Some charities have launched special campaigns to cope with extra demand for their services in the longest cold snap in 30 years.
WRVS, which helps older people, has launched its first emergency appeal because of snow. Michael Dent, relationship development manager, said resources were "stretched to the limit".
The charity hopes to raise extra funds to cover costs incurred because of the severe weather, such as hiring 4x4 vehicles and additional staff. There is greater demand for its meals-on-wheels service and help with shopping, home tasks and transport. Emergency response teams are on standby to run rest centres or help people stranded at home.
Homelessness charity Crisis has also launched an emergency £25,000 fundraising campaign. The appeal, a development of an awareness campaign run during last February's snow, features on social networking sites and the organisation's website. The charity emailed 24,000 existing supporters.
Crisis has also set up a cold weather centre in London with St Mungo's, the capital's largest homeless charity, which will remain open until the weather improves.

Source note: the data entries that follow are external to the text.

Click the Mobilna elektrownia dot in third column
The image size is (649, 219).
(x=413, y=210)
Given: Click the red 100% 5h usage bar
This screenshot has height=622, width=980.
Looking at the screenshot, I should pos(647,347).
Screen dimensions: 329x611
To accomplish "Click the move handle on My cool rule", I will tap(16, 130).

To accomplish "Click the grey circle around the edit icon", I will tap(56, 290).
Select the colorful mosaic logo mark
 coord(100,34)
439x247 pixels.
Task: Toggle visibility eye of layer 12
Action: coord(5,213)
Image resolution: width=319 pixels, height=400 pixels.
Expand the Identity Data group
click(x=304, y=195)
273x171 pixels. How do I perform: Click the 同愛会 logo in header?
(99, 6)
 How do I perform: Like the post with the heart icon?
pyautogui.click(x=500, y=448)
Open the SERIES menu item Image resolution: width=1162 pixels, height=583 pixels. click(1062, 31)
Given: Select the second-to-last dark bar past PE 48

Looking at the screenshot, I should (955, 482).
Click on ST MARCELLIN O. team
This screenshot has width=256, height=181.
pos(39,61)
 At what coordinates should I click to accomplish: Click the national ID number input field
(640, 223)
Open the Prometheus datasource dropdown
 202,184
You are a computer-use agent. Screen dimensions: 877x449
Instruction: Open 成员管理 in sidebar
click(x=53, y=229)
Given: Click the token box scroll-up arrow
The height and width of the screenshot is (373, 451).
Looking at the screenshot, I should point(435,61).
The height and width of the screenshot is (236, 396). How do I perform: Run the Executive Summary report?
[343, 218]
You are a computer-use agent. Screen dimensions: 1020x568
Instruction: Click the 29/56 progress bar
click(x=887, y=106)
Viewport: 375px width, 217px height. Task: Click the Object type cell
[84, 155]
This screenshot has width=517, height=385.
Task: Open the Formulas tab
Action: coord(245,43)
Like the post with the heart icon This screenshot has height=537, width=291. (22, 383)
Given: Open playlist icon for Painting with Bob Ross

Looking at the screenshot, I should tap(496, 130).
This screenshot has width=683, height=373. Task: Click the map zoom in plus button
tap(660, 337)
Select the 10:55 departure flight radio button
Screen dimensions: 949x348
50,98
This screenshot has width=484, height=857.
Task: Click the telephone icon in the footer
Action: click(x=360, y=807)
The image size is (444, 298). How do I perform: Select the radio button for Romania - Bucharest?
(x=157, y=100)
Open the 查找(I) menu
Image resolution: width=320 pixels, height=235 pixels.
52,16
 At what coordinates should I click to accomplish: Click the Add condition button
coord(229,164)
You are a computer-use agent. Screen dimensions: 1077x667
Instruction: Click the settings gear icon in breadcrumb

The cold snap could cost Age Concern and Help the Aged £500,000 in lost trading income, the charity has warned.
The older people's charity has launched an appeal for urgent donations from the public as the adverse weather conditions have prevented many of its shops from opening and collection vans from going out. The shops that have opened have noticed a fall in business.
Fiona Phillips, an ambassador for Age Concern and Help the Aged and a former GMTV presenter, is backing the appeal. "I'm urging everyone to donate whatever they can to their local Age Concern and Help the Aged shops as soon as possible," she said.